On the one hand it's a fairly advanced chemical process and there's no reason to believe it would work with just anything, but on the other hand... it might  Unfortunately I don't have access to dye sublimation equipment for a couple of months, so I can't test it.

Hopefully someone here has actually tried it.


----------



## Jimwill (Nov 23, 2006)

Jugurei,

Please post any successes or failures you may have with this "experiment". I've had the same idea, but I am a total newbie. I'm still doing lots of reading and research to figure out the quickest way to get a professional looking image onto dark shirts.


----------



## Jimwill (Nov 23, 2006)

I found something interesting on Zazzle's site. They have started printing on dark shirts, and based on their description of the process it sounds like they are first printing a white ink base to which the transfer is applied. Search for "Zazzle Dark" and you should find the info. I'd like to know the details of how they are making these.


----------



## Solmu (Aug 15, 2005)

Jimwill said:


> Search for "Zazzle Dark" and you should find the info.

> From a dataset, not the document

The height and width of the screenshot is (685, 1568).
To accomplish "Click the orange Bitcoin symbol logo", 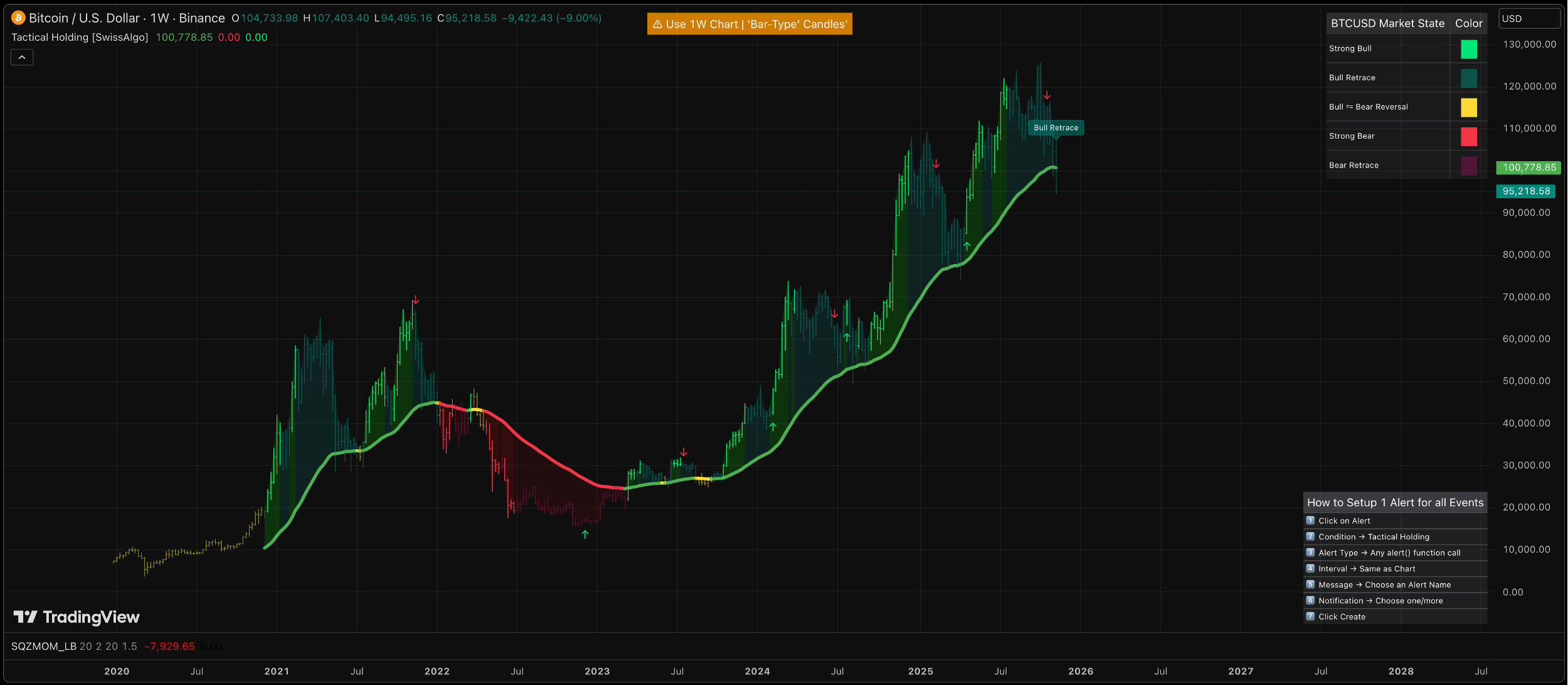I will tap(18, 18).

They didn't give a lot of info, but it sounds like normal DTG to me.


----------



## DAGuide (Oct 2, 2006)

There is a white toner now for the laser dye sublimation that will allow you to transfer to darks. I have not seen it myself, but people on other message boards definitely think highly of it. The only negative is the size of the printable area is a little less than 8.5" wide. Look up ATT at www.atttransfer.com for more information.


----------



## Jimwill (Nov 23, 2006)

Mark,

Thanks for the info about the white toner. It looks like they may be onto something.


----------



## JaeAmera (Dec 25, 2006)

As for painting / screen printing a white section onto a cotton shirt then sublimating........I partnered my infrastructure with a friend who was trying to do the exact same thing. In short, we never achieved good results.

The white section for us had to have no hand, have good adhesion with the cotton, withstand the hightemps of the sublimation process and lastly have excellent retentive properties for the sublimation dyes.

As of four months ago, there is nothing on the market with ALL of these characteristics. There are some coating that worked somewhat but the hand was very heavy....defeating the entire reasoning for dyesub.

Anyone else discover or create a product that will allow this process...........patent it! 

Jae'


----------



## jugurei (Nov 15, 2006)

have anyone tried using white acrylic paint with the emulsion described in this guide ? I think there is enough plastic in acrylics for holding the sublimation ink but i dont know much about sublimation. 

Acrylic Fabric Paint Medium


----------



## dondelauder (Jun 5, 2014)

http://www.graphicsone.com/large-format-printers/printers/oki-printers/
There are 2 different Oki Printers that do sublimation printing in white on one sheet of special transfer paper, then on a separate transfer sheet you would do the colored sublimation.
You would then heat press the white transfer sheet onto the item to be sublimated onto, then peal off the white transfer sheet, place the color transfer sheet on the item and heat press again to transfer the color transfer image.


----------



## calhtech (Feb 4, 2012)

dondelauder said:


> http://www.graphicsone.com/large-format-printers/printers/oki-printers/
> There are 2 different Oki Printers that do sublimation printing in white on one sheet of special transfer paper, then on a separate transfer sheet you would do the colored sublimation.
> You would then heat press the white transfer sheet onto the item to be sublimated onto, then peal off the white transfer sheet, place the color transfer sheet on the item and heat press again to transfer the color transfer image.


I think you are confused with what SUBLIMATION is. What you are referring to is a 2 step self weeding laser transfer paper. This is not sublimation. BTW, you are responding to a 7 year old thread.

CalhTech>


----------